Muitas pessoas já devem ter ouvido falar da síndrome de Estocolmo. Um estado psicológico que em determinadas situações faz com que a vítima se torne propicia a aproximar-se ou ter simpatia pelo seu algoz. Logico que isso não é um caso voluntário, já que a conjuntura adversa e violenta somada a uma mínima demonstração de ajuda parece ser um tipo de salvação. Mas só parece.

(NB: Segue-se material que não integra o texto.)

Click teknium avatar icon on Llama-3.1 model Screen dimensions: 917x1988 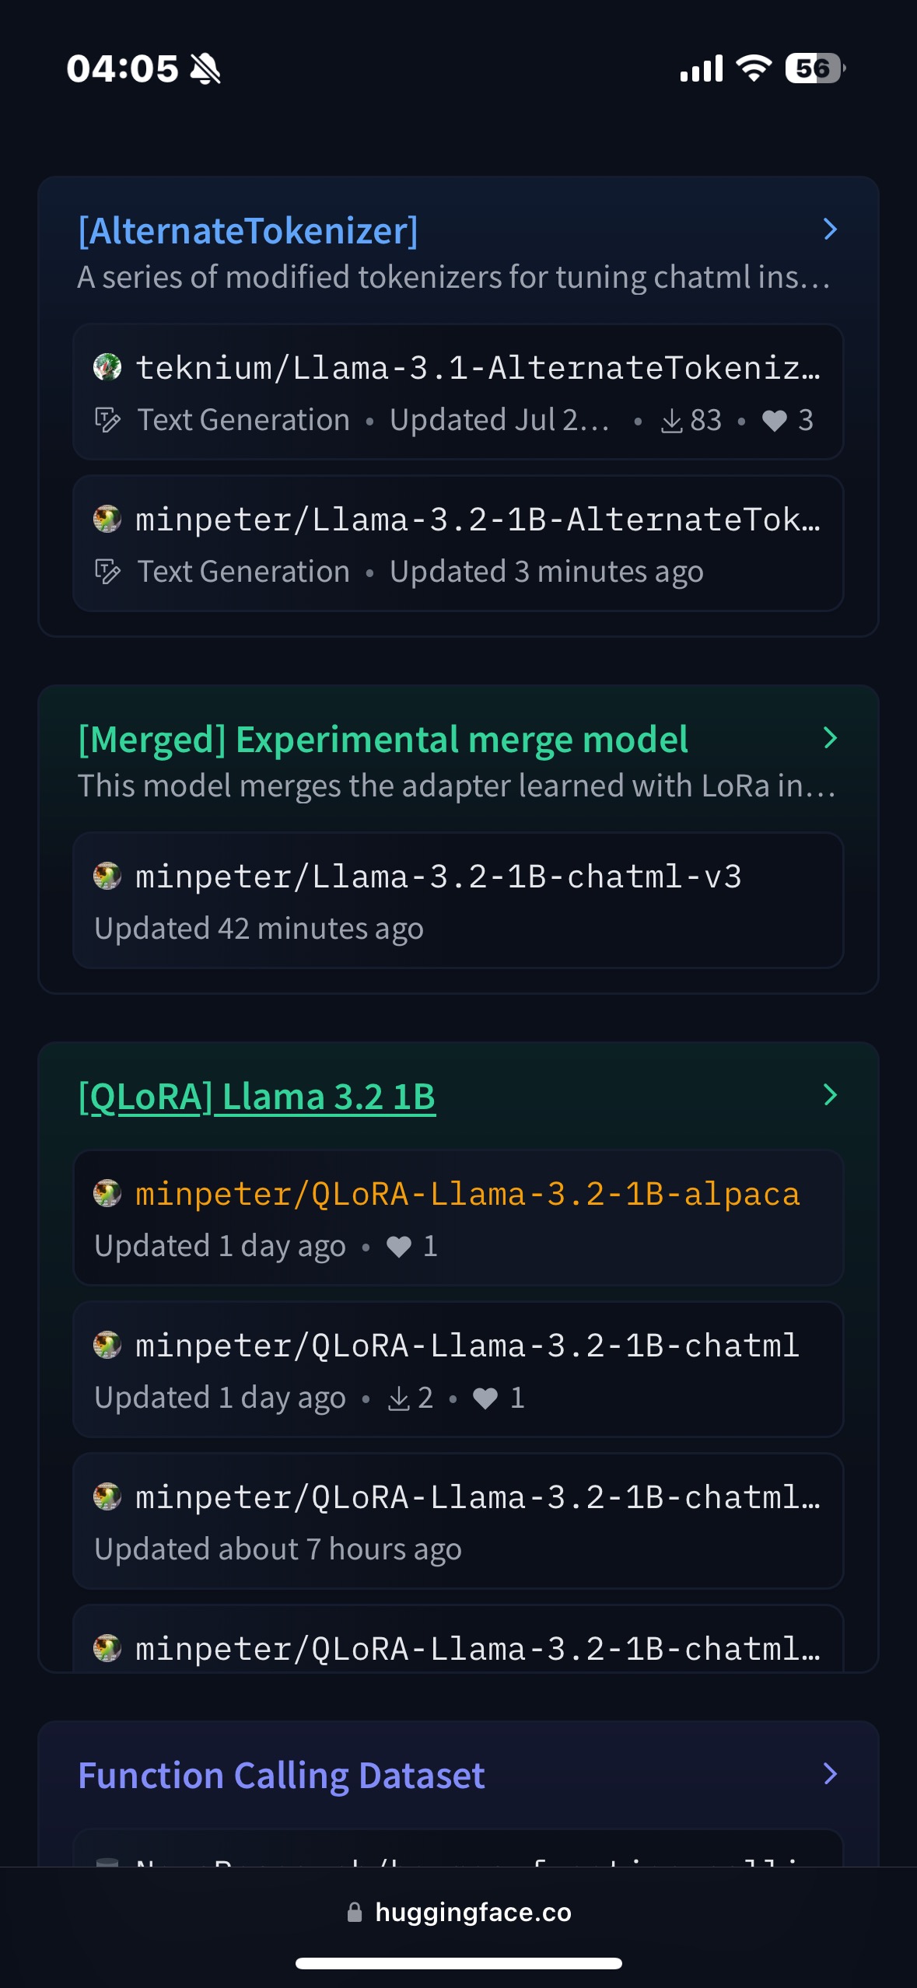pyautogui.click(x=107, y=366)
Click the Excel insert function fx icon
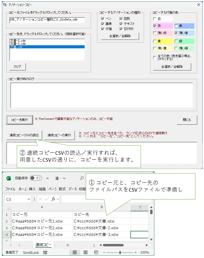 coord(53,199)
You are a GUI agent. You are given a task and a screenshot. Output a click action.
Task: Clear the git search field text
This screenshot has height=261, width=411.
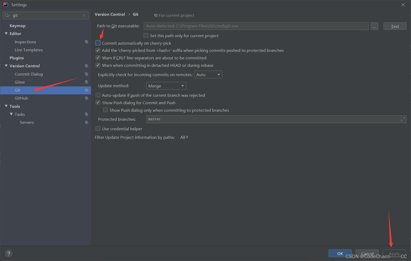click(x=84, y=15)
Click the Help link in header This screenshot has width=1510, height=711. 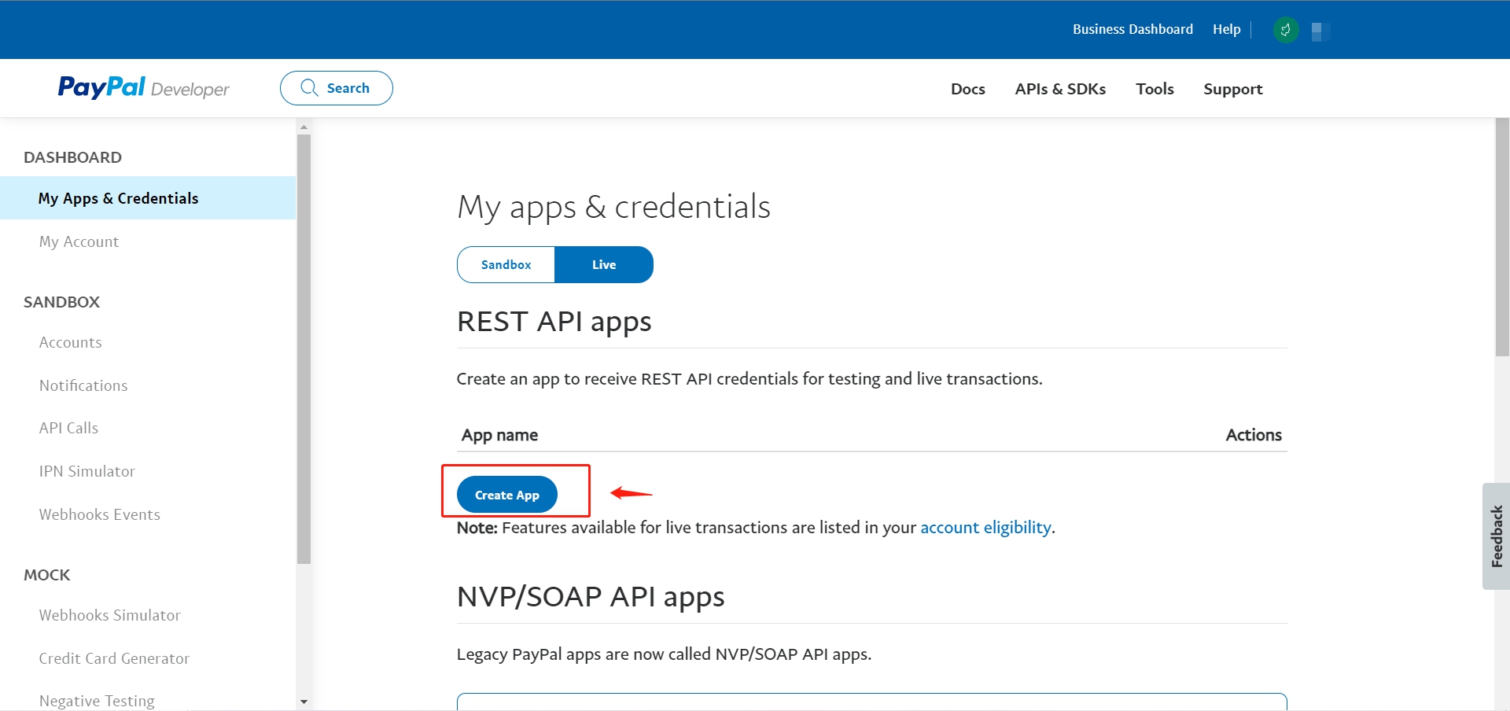pos(1226,29)
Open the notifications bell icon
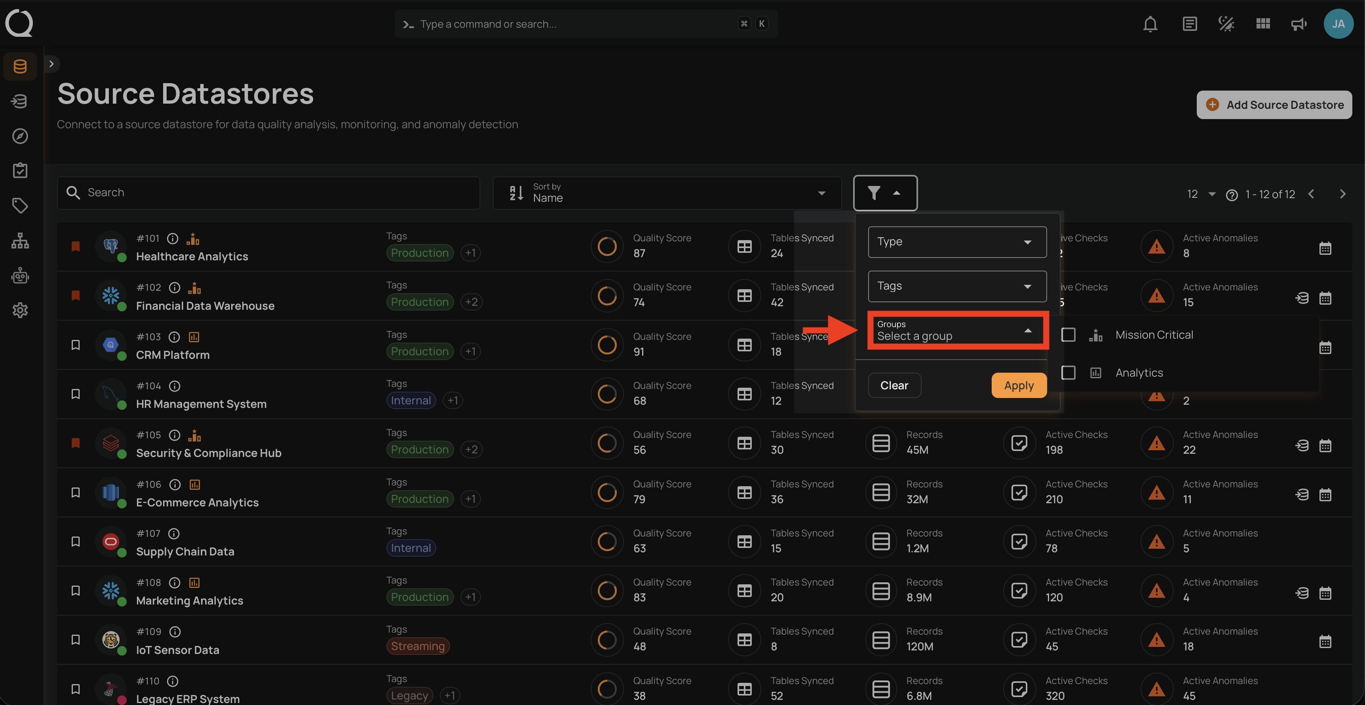 click(1150, 24)
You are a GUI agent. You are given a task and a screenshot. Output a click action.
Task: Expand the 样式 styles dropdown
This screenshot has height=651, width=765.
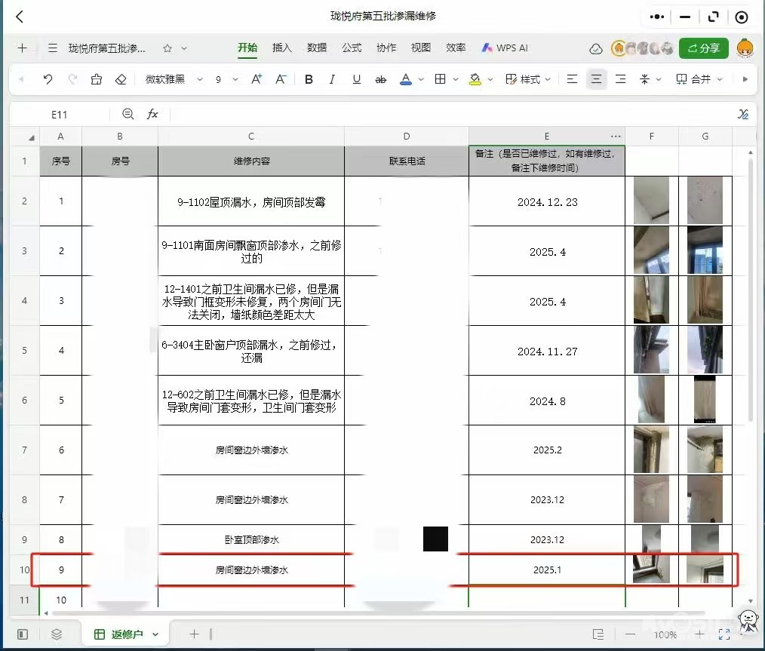(528, 79)
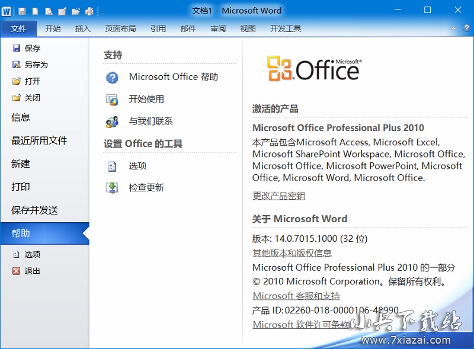The height and width of the screenshot is (349, 474).
Task: Click 退出 to exit Word
Action: pyautogui.click(x=32, y=271)
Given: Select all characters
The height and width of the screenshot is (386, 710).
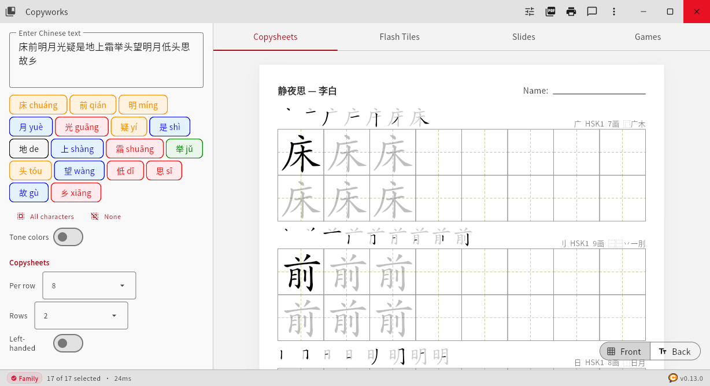Looking at the screenshot, I should coord(45,216).
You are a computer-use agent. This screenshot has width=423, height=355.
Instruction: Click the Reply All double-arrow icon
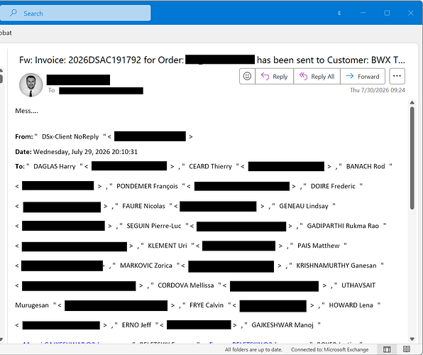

Ultimamente tenho percebido uma parcela significativa de pessoas ligadas ao Hip hop que estão apoiando o candidato da extrema direita, ou dando a entender a possibilidade de voto nele. Muitos desses indivíduos, não raras vezes, encontrei em ambientes de shows, palestras e saraus. Lugares onde a grande maioria é pobre, preta e periférica. Onde o discurso dominante é o de combate às opressões que se destinam aos nossos pares, e de como o inimigo que figura o nosso imaginário é o político/playboy branco, apoiador de genocida, legislador das tragédias, e que é o puxador da alavanca que faz funcionar a engrenagem da nossa destruição.

Contudo, o que mais chama atenção é no tocante a defesa do abominável. Recentemente, rappers  homens e mulheres postaram fotos em seus perfis pessoais com a hashtag #EleNão, fazendo negação a qualquer possibilidade de voto no dito cujo. Porém, contrariando as expectativas mais plausíveis, uma significativa parte dos seguidores começaram a refutar a ação, dizendo que os artistas não estavam fazendo o certo. Rappers que sempre tiveram letras marcadas pela defesa da periferia, dos negros, do entendimento do contexto sócio-cultural para o ingresso na criminalidade, agora veem seus seguidores questionarem uma posição que deveria ser tomado por normal. Porra! Se se posicionar contra um candidato evidentemente neonazista, misógino, homofóbico, racista, apoiador de massacre na periferia, que não tem empatia nenhuma pelas minorias, não é motivo para ser contrário a ele, o que mais é?

A chapa de Bolsonaro também é composta por Hamilton Mourão, o militar disse que Famílias sem pai e avô criam fábrica de desajustados, e que tendem a entrar na criminalidade”. Ora, além de reforçar a ideia patriarcal de salvacionismo na figura do homem, ele ainda culpa às mulheres pelo ingresso dos filhos no mundo do crime, já que elas não teriam competência para formar um cidadão sem a ajuda do homem. Nem vamos entrar na questão do abandono parental ou da covardia que esses homens têm ao não se responsabilizar juntamente com as mulheres por seus filhos. Vejamos. Quantas letras de Rap são destinadas ao reconhecimento e heroísmo de mães que criam seus filhos sozinhas? Poderíamos citar aos montes aqui. O Rap mesmo machista e patriarcal, sempre trouxe em suas rimas o papel da mulher como elemento central na formação dos jovens de periferia. E votar em um canalha que contraria isso, é uma estupidez.

Portanto, não saber a história do Hip Hop e tirar seu papel histórico, político e social é negar a própria essência do movimento. A infantilização do Rap em caracterizá-lo como uma música “livre” e assim, sem compromisso com ideais e posições de luta contra o sistema é em alguns casos: desinformação e em muitos outros mau-caratismo. Ser do Hip hop e apoiar candidato fascista é o ápice da incompreensão do discurso do Rap. É a sandice de quem é aproveitador e oportunista, e não merece nunca ser chamado de rapper.

Sabemos muito bem que as balas de Bolsonaro têm endereço certo. E em um possível governo desse tipo, os que serão os mais afetados são os odiados em seus discursos, logo, grande parte da favela, que por sinal é o berço do Hip Hop. Só quem é muito desinformado ou simplesmente não consegue juntar 2 com 2, para não ver que isso é o abismo da contradição.